Part of Germany’s plan to wean itself off of Russian natural gas and oil is reducing its own dependence on it from within.
Germany’s federal government plans to offer unprecedented discounts for public transportation. Starting June 1, monthlong public transportation passes — which typically cost around $90 dollars in Berlin — will be offered to all passengers for just $9.50 per month through August. The idea is to get those unaccustomed to using Germany’s well-regarded public transport system to begin using it, in hopes that more people will start to rely more on the U and S-Bahn instead of the Autobahn.
As Russia tries to carve out Kherson as a new republic in Ukraine, it has cut off communications
Russia appears to be tightening its grip on the occupied city of Kherson in Ukraine's south.
Russia seized the Black Sea port, which was home to nearly 300,000 people before the invasion, in the early days of the conflict. Yesterday, itcut off internet and cell phone links to the city. NPR's efforts to contact the city's Ukrainian mayor have been unsuccessful.

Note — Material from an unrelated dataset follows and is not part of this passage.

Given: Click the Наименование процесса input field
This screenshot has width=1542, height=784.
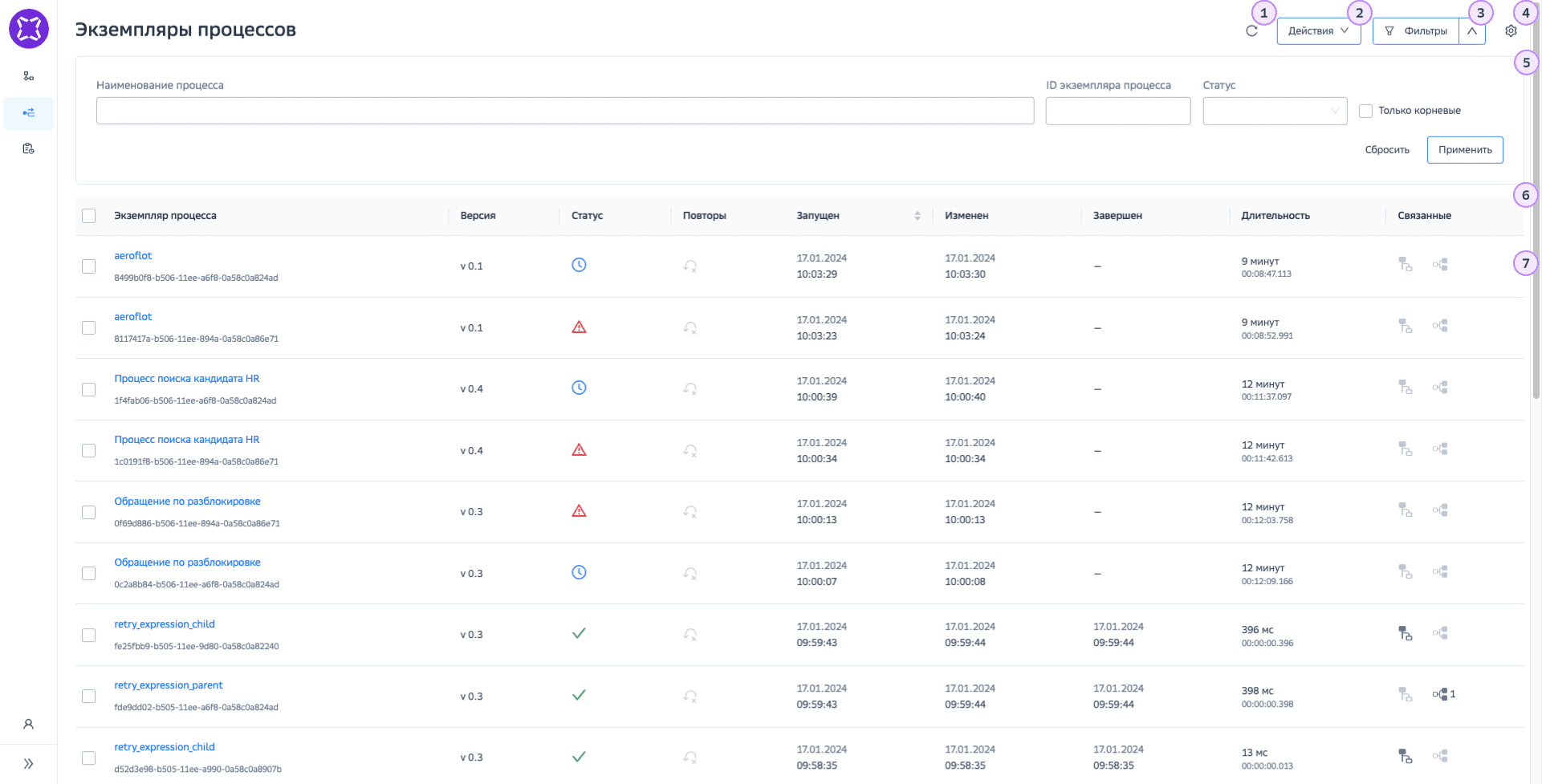Looking at the screenshot, I should pyautogui.click(x=564, y=111).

The British defense ministry says Ukrainians are being forced to use Russian rubles for purchases, rather than the the local Ukrainian currency, the hryvnia. Last week, local authorities said Russian forces dispersed a pro-Ukraine rally in the occupied city and appointed a Russian-backed mayor.
There are also reports that statues of the Russian communist leader Lenin are being restored in the province.
Russia had planned a referendum in Kherson — an attempt to legitimize its military occupation — but it's unclear whether that will go forward. Heavy fighting continues in Ukraine's south.
Capturing the city was a key strategic goal for Russia early in the war, providing the Kremlin with an easy route to move troops deeper into Ukraine from Crimea, the region of the country it seized in 2014.
Here's what happened in Ukraine this weekend
This weekend saw a number of notable developments in Russia's war in Ukraine, from long-awaited humanitarian evacuations from Mariupol to a visit from Congressional Democrats. Skim the highlights below, and find all of NPR's daily Ukraine recaps here.
Here's what happened on Saturday:
- A Russian rocket destroyed an airport runway in Odesa, Ukraine's Operational Command South said on social media. The rocket that hit Ukraine's third-largest city was launched from Crimea, according to the post. There were no injuries.
- Seven Ukrainian soldiers and seven civilians were released in a prisoner swap with Russia, Ukrainian Deputy Prime Minister Iryna Vereshchuk said Saturday on social media.
- Three more bodies showing evidence of torture were found in a mass grave in Bucha, said Kyiv's regional police chief.
Here's what happened on Sunday:
- About 100 civilians were evacuated from a Mariupol steel plant. Of the thousands of civilians still trapped in the besieged port city, about a thousand are believed to be sheltering in bunkers beneath the plant.
- Congressional Democrats met Ukrainian leaders in the capital of Kyiv, they announced on Sunday. The Democrats, led by House Speaker Nancy Pelosi, D-Calif., met with President Volodymyr Zelenskyyand other Ukrainian officials on Saturday for three hours to discuss American support for the war.
- Officials in Odesa imposed a curfew. Officials in the southern port city say the enforced curfew will extend from Sunday night through Tuesday morning after warning of possible sabotage in the city.